### INSTRUCTIONS TO FOLLOW
Print all the entries verbatim.

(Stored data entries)

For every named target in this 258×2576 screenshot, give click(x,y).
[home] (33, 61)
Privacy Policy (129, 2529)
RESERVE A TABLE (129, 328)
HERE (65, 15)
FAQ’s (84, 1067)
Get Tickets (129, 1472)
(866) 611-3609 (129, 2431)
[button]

### RESPONSE TO THE TASK
For every named target in this 258×2576 screenshot, give click(x,y).
[home] (33, 61)
Privacy Policy (129, 2529)
RESERVE A TABLE (129, 328)
HERE (65, 15)
FAQ’s (84, 1067)
Get Tickets (129, 1472)
(866) 611-3609 (129, 2431)
[button]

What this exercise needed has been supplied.